Giovenale, infine, nella sesta delle satire, afferma pure che i primi uomini non ebbero umani parenti, ma nacquero o da un albero o dal fango (rupto rotore nati, compositive luto, niillos liabuere parenles).
Nella sentenza di Giovenale, l'albero antropogonico è un albero primigenio.
II primo uomo, non avendo necessariamente avuto padre umano (se no non sarebbe egli mai stato primo), nacque da un primo antico albero, il quale si confonde agévolmente con l'albero cosmogonico, da cui, secondo il Rigveda, furono creati il cielo e la terra, e che, sotto il nome di Haoma, fu ad un tempo uomo ed albero nella tradizione zendica, come nell'Edda la prima generazione degli uomini è attribuita ai figli di Boerr i quali, in riva al mare, trovarono due alberi e ne fecero due creature umane.

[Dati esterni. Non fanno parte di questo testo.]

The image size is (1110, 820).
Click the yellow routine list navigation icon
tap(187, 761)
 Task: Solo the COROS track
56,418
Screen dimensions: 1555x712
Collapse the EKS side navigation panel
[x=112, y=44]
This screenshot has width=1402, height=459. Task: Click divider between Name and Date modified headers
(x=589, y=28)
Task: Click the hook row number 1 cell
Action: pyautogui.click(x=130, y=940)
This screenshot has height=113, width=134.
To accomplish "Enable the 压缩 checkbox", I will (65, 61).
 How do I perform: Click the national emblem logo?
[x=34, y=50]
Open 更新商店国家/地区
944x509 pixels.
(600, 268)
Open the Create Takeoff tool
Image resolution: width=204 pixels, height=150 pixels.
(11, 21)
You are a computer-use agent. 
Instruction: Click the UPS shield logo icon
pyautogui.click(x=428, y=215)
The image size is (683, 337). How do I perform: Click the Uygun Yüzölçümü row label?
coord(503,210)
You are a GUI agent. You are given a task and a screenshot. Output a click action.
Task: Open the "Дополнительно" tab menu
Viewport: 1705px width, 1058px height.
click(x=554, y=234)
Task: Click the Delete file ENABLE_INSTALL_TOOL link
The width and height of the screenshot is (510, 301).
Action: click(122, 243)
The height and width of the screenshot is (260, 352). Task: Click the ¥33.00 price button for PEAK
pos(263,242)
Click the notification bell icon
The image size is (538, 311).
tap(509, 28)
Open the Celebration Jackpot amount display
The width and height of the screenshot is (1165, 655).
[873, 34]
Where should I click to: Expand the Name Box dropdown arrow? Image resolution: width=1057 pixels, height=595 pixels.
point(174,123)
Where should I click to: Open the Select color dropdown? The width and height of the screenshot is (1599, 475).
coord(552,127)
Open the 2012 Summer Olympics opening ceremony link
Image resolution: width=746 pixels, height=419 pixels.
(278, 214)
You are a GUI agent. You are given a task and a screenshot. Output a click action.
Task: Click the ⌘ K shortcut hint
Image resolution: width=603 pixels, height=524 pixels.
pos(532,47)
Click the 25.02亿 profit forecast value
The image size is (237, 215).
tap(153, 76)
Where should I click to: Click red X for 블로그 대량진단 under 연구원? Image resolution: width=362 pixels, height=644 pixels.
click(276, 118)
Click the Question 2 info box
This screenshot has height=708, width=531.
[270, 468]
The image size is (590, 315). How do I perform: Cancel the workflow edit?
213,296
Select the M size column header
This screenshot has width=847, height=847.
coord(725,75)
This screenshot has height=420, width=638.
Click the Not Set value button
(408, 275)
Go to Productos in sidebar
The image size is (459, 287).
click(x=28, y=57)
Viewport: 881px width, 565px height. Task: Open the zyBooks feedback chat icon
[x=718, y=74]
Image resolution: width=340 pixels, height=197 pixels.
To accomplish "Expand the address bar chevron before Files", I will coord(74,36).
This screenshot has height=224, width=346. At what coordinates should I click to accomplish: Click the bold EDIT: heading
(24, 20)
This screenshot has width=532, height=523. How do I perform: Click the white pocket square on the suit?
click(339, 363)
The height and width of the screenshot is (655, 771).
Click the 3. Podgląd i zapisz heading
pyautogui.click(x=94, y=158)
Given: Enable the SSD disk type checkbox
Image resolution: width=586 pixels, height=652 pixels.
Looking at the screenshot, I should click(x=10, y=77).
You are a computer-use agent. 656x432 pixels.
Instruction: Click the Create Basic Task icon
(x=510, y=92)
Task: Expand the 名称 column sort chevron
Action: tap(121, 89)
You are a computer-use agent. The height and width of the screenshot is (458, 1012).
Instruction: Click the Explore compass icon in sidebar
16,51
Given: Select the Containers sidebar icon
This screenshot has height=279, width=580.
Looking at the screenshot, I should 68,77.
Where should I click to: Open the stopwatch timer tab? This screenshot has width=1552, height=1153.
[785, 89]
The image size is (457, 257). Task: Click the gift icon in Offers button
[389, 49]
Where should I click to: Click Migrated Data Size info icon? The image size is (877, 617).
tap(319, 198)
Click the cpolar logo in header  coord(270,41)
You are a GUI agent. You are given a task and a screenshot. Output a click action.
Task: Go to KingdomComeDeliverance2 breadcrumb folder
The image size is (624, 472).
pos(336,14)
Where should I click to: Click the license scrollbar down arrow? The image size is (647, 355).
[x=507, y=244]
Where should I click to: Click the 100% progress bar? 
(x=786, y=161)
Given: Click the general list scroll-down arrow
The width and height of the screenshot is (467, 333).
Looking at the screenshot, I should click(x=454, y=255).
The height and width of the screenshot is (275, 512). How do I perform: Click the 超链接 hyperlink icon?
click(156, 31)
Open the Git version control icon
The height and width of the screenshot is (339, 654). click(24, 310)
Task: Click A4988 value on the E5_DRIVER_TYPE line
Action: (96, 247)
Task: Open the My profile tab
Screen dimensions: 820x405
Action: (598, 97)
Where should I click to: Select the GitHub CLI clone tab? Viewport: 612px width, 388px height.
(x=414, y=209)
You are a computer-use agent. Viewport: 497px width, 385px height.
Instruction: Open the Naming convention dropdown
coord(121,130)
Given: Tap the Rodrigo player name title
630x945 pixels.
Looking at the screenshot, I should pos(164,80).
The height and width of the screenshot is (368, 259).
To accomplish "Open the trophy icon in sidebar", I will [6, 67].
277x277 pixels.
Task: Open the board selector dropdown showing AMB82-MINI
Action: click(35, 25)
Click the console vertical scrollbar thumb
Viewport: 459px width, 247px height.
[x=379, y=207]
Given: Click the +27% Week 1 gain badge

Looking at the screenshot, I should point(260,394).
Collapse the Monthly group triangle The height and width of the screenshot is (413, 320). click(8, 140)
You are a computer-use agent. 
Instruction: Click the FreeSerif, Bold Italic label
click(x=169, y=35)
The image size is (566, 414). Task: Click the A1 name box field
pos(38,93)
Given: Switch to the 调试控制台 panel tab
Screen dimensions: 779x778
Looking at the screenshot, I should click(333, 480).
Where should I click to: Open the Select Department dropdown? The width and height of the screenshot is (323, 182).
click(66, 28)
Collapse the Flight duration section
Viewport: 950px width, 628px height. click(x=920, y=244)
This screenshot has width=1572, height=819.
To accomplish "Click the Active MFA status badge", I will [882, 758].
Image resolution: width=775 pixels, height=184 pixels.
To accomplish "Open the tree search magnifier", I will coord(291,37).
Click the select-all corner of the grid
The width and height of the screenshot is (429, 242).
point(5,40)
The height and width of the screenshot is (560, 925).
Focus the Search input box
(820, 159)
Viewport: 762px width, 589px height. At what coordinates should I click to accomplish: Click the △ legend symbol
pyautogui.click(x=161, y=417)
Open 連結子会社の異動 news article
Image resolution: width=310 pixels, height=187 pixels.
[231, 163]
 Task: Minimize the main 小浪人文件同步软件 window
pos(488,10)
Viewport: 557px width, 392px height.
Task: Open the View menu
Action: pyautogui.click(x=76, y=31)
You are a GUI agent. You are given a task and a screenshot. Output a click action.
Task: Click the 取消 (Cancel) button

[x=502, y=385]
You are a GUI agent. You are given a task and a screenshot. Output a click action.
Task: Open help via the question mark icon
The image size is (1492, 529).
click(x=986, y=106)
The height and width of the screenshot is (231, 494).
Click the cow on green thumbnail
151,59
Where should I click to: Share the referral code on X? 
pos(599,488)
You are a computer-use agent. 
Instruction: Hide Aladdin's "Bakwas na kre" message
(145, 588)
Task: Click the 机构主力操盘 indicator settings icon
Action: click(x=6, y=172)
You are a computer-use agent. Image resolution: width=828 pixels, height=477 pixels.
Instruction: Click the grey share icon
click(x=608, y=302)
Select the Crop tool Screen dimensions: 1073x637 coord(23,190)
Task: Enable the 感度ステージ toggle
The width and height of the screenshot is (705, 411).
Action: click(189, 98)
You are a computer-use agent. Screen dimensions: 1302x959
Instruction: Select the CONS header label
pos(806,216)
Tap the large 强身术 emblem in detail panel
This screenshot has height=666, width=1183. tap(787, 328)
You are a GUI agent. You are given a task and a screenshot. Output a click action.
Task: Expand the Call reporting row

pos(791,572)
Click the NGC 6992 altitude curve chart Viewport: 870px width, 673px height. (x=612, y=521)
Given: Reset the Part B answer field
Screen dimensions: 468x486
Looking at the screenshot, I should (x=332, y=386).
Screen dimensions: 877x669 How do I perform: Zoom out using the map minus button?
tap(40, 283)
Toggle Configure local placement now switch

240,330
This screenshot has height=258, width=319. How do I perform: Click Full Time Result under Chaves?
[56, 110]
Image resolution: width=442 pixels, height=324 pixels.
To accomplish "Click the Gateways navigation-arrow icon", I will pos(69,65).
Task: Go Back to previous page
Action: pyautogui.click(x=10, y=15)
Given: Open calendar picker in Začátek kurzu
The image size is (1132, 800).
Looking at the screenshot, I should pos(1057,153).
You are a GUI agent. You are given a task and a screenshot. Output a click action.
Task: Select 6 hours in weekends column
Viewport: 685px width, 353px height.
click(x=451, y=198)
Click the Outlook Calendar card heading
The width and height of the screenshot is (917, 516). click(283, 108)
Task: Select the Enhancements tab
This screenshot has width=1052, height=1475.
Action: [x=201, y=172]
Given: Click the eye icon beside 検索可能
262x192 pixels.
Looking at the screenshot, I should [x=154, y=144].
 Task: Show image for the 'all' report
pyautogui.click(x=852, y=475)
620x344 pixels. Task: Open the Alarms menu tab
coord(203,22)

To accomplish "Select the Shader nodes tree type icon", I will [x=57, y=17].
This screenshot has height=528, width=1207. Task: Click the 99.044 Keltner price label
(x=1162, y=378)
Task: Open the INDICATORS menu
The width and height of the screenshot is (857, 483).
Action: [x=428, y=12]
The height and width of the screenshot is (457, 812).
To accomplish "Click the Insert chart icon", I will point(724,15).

Gli alberi che si piantano pure per le nozze in Germania, il ramoscello o bastone fiorito del bazvalan brettone, il ramo d'olivo, il maio, rami di betulla che si piantano in Russia innanzi alle case per la Pentecoste, il ramo di salice ornato di dolci, sotto il quale si raccolgono i fanciulli l'8 febbraio, con cui s' apre il nuovo anno giapponese, per avere fortuna e prosperare, sono tutti simboli insieme della vita e però del Natale che alla vita dà festoso principio.